Planteray single cask

New origins and partnerships

This 2024 edition is enriched by 13 rums from eight emblematic terroirs, including two new origins: Spain and Paraguay. Among the classics, Barbados is represented with three distinct expressions, followed by two Fijian rums, two Jamaican rums with contrasting profiles, one Panama, one Trinidad, one Cuba, as well as a “Land Sélection” cuvée, an original blend of rums from Trinidad, Panama, Australia, Guyana and Fiji.

The collection also features unexpected collaborations with spirits producers from around the world. These include barrel exchanges with Kyrö (Finnish whisky distillery), Adriatico (Italian amaretto), Kopke (historic port house), and Choya (Japanese producer of umeshu, plum liqueur).

An immersive selection experience for wine merchants

Every year, the Planteray Single Cask program offers industry professionals an exclusive experience: the chance to select their own cask after an immersive tasting session. This enables retailers to offer their customers limited, personalized editions, creating a unique connection with their consumers.

“Our customers take great pride in participating in the product selection and development process, offering a bottling that reflects their preferences in a very limited edition.

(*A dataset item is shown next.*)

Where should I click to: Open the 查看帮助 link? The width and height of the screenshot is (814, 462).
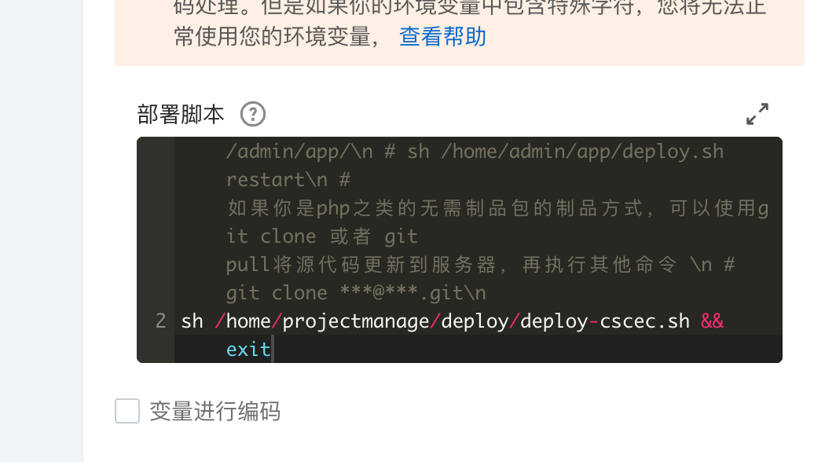[x=442, y=37]
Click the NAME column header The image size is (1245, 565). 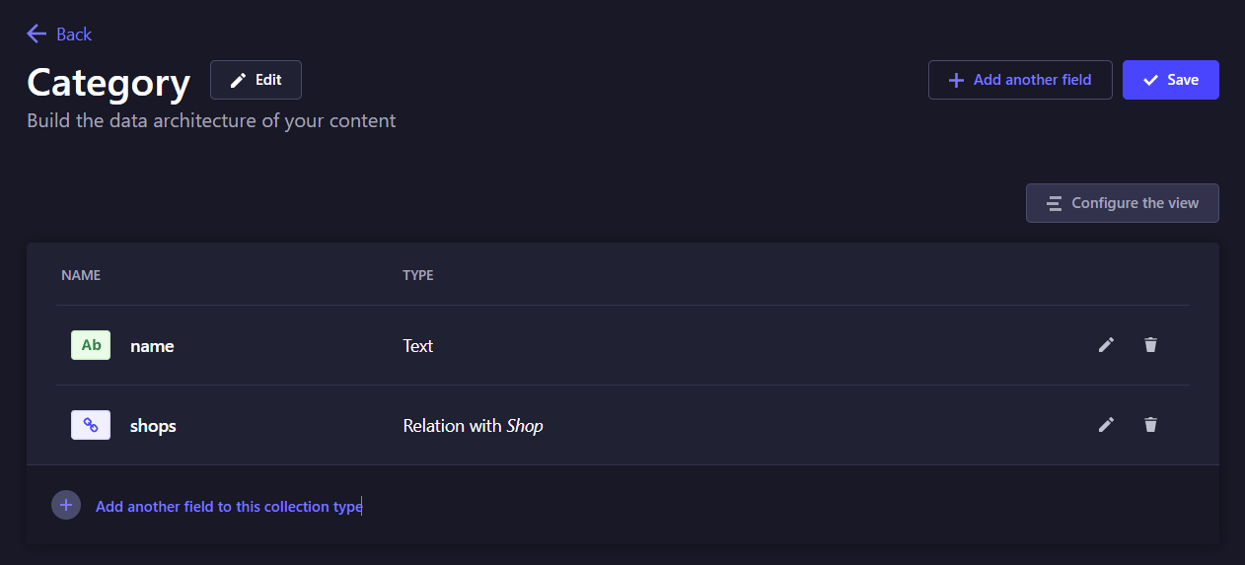point(81,275)
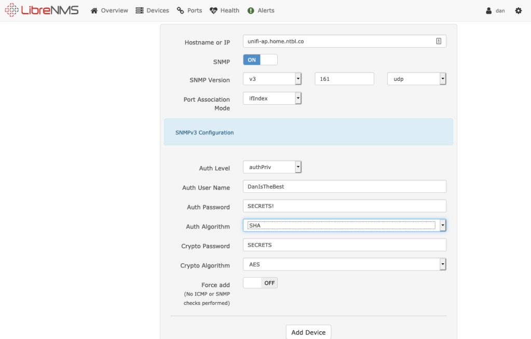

The experience creates a strong relationship of trust between spirits retailers and their customers, who are always on the lookout for rare and exceptional products,” explains Jonas Indesteege, Global Rum Prestige Collection Brand Manager for Planteray Rum.

Arthur Andrieu’s favourite cuvées :

Spain 2012 – Pedro ximénez cask – ≈ 43.5%

This column-distilled rum from southern Spain was first aged for 11 years in the Mediterranean climate, followed by 4 months in Ferrand cognac casks and a further 8 months in Pedro Ximénez casks.

The nose is marked by notes of vanilla and smoke, accompanied by roasted and spicy touches (cinnamon, nutmeg). On the palate, the rum reveals surprising complexity, with flavors of caramel, prune and coconut. The finish is long and dry, with accents of roasted coffee and smoked molasses.

First vintage of this tasting and first (pleasant) surprise. Although this is a relatively light rum (with 110 g/hL AA of volatile compounds and 44 g/hL AA of esters), I was expecting an even lighter expression. However, the result is well-balanced and rather complex. The use of the famous PX sherry cask, ironically dubbed the “golden retriever of casks” by Alexandre Gabriel because of its ability to match almost any spirit, brings here a depth and structure that enriches the rum without overpowering it. The Pedro Ximénez blends in perfectly, offering sweet, woody notes that complement the rum’s subtle richness.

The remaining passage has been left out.